Ich glaube, dass die steigende Nachfrage nach Dienstleistungen und das Bedürfnis zu reisen, Menschen zu treffen und die Welt zu erkunden, sowie die Tatsache, dass Kempinski im Luxussegment des Marktes tätig ist, bessere Gewinnmargen, höhere Renditen für die Eigentümer und eine günstige Bewertung der Anlagen ermöglichen werden. Investitionen werden jedoch mehr denn je auf den Prüfstand gestellt, und das oberste Ziel bleibt es, das Geschäft zu erhalten und weiterzuentwickeln sowie das Produkt und das Kundenerlebnis zu verbessern.
 

Deloitte: Wie wird Ihrer Meinung nach die Finanzabteilung in Zukunft aussehen? Welche Rolle spielen Technologie, menschliche Faktoren und Unternehmenskultur bei der Transformation?

Isidoro Geretto: Meiner Meinung nach wird sich die Rolle des CFO nicht allzu sehr ändern. CFOs werden weiterhin beobachten und messen, was innerhalb und ausserhalb des Unternehmens und auf den Märkten geschieht, um zu steuern und sich auf die Zukunft einzustellen.
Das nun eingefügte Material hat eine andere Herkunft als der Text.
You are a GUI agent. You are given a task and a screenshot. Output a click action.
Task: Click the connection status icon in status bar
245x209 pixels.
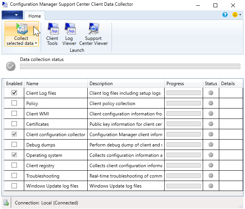coord(6,202)
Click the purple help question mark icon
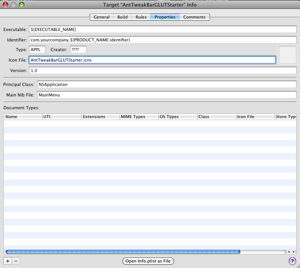Viewport: 300px width, 268px height. point(292,261)
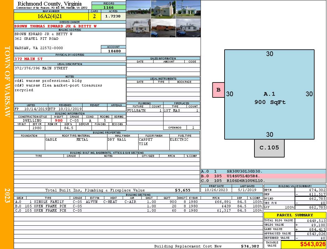This screenshot has width=327, height=249.
Task: Click the card number 2 box
Action: 95,16
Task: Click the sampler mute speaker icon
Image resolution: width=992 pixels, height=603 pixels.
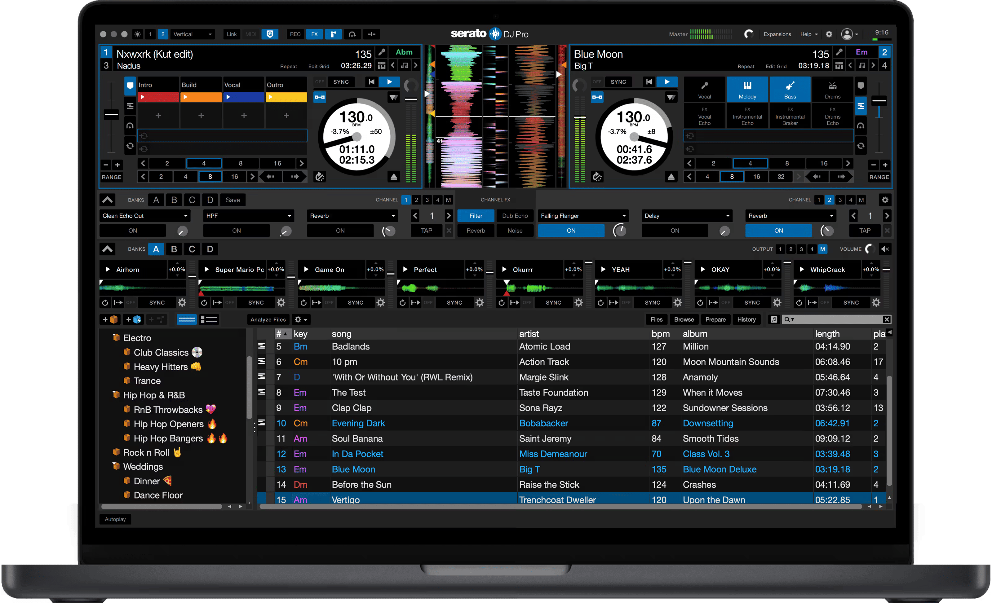Action: [x=885, y=249]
Eine kluge Ressourcenallokation hat nach wie vor oberste Priorität, ebenso eine gesunde Bilanz. Ich glaube, dass eine Schwächung der Bilanz, beispielsweise durch übermässige Dividenden oder Bonusprogramme, für die sichere und nachhaltige Entwicklung eines Unternehmens nicht gut ist.

Die IT bietet hervorragende Möglichkeiten, sich wiederholende, zeitintensive und monotone Arbeiten zu automatisieren. Sie macht Prozesse skalierbar und nimmt den Mitarbeitenden Routineaufgaben ab, so dass sie mehr Zeit für wertschöpfende und interessante Arbeit haben.

Eine Neudefinition von Prozessen, um voll von neuartigen Möglichkeiten zu profitieren, wird unerlässlich sein. Heute müssen Systeme flexibel und offen sein und sich leicht an die sich ständig ändernden Anforderungen anpassen lassen. Die Zeiten starrer komplexer Lösungen von einem einzigen Anbieter gehören meines Erachtens der Vergangenheit an.

Durch die Neugestaltung und Automatisierung von Prozessen können Mitarbeitende ihre Fähigkeiten und Fertigkeiten besser nutzen und vergeuden keine Zeit mehr mit langweiligen und sich wiederholenden Arbeiten. Stattdessen können sie dazu beitragen, die Art und Weise, wie wir arbeiten, ständig zu verbessern und neu zu erfinden. Dies wird den Arbeitsplatz attraktiver machen.

Die Vorbildfunktion bleibt weiterhin sehr wichtig. Ein Management, das den Akzent auf Respekt, Selbstvertrauen, Weisheit und Bescheidenheit setzt, ist der Schlüssel zum nachhaltigen Wachstum des Unternehmens. Dadurch entsteht ebenfalls Vertrauen bei Mitarbeitenden, Aktionären und anderen Stakeholdern.

Dies fördert wiederum ein Umfeld, in dem die Mitarbeitenden ein Dazugehörigkeitsgefühl haben und wachsen und sich weiterentwickeln wollen.